早速運ばれてきた「辛みそRED 閻魔」(税込1,150円)は、見ているだけで汗をかきそうなくらい赤いスープ。麺は太さの異なる3種類が混ざった「乱切り麺」で、その上にもやしと水菜、かつお節、豚の角煮、赤唐辛子、青唐辛子がトッピングされている。「トリニダード・スコーピオン・ブッチ・テイラー」は粉末状にされ、たっぷりとかけられていた。

四川山椒のツンとした香りで、すでに心が折れそうだ。それでもここで逃げるわけにはいかない! と、スープを口に含んでみる。「あれ? そこまで辛くない?」と思ったものの、飲み込もうとした瞬間に、突然刺激が襲ってきてむせこんだ。

辛っ!! 何これ!?!? 辛さに気がつくと同時に、汗が噴き出してくるのが分かる。
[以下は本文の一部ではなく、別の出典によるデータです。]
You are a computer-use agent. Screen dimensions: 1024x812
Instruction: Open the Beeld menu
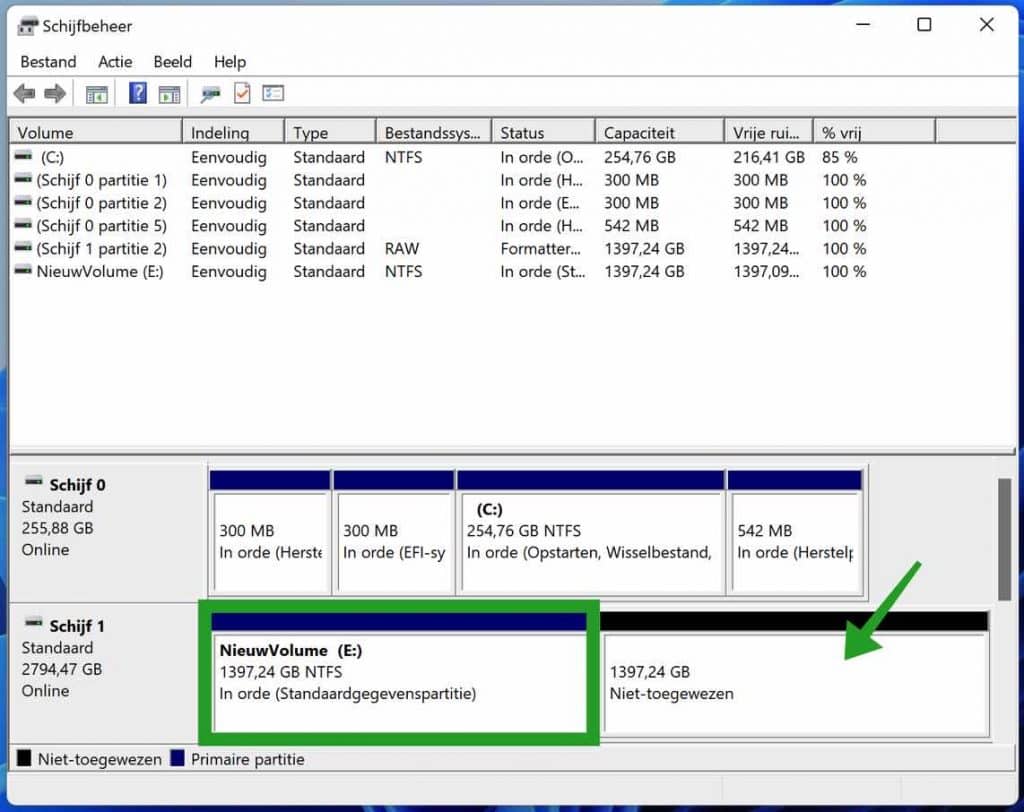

スープを飲んで1分もたたないうちに、額と首周りからは汗が滴っていた。むせないように気をつけながら麺をすすっても、辛さは容赦なく襲ってくる。むせるような辛さと、じわじわ熱くなる辛さを併せ持っている唐辛子だ。ちなみにこの文章を書いているだけでも、思い出して汗をかいた。

スープの味はというと、はじめは唐辛子の味しかしなかったが、かすかに豚の背脂のうま味を感じられた。もやしと水菜もたっぷりと入っているので、シャキシャキとした食感とみずみずしさもある。うっかり唐辛子がたっぷり付いているところを食べると、悶絶する可能性があるので気をつけてほしい。ちなみに同店では、お助けアイテムとして牛乳のサービスを行っている。このラーメンを食べているときに飲んだ牛乳の味は、多分一生忘れないだろう。

「辛みそRED 閻魔」はその名の通り、恐ろしい辛さを秘めたラーメンだった。「閻魔」を食べ終わった後に、「風神」(1番辛さが低いもの)を食べさせてもらったが、みそのコクをしっかりと感じられて、程よい辛さを堪能できた。こちらも充分辛いので、一度試してから「閻魔」に挑戦するのをオススメする。

ギネスにものった唐辛子「トリニダード・スコーピオン・ブッチ・テイラー」は体中が熱くてたまらなくなるくらいの威力があった。辛いものが苦手な人はもちろん、辛いものが好きな人でも注意してほしい。筆者はサウナにでも入ったのかと言われるくらい汗をかいたので、近くにあったユニクロで新しくシャツを買った。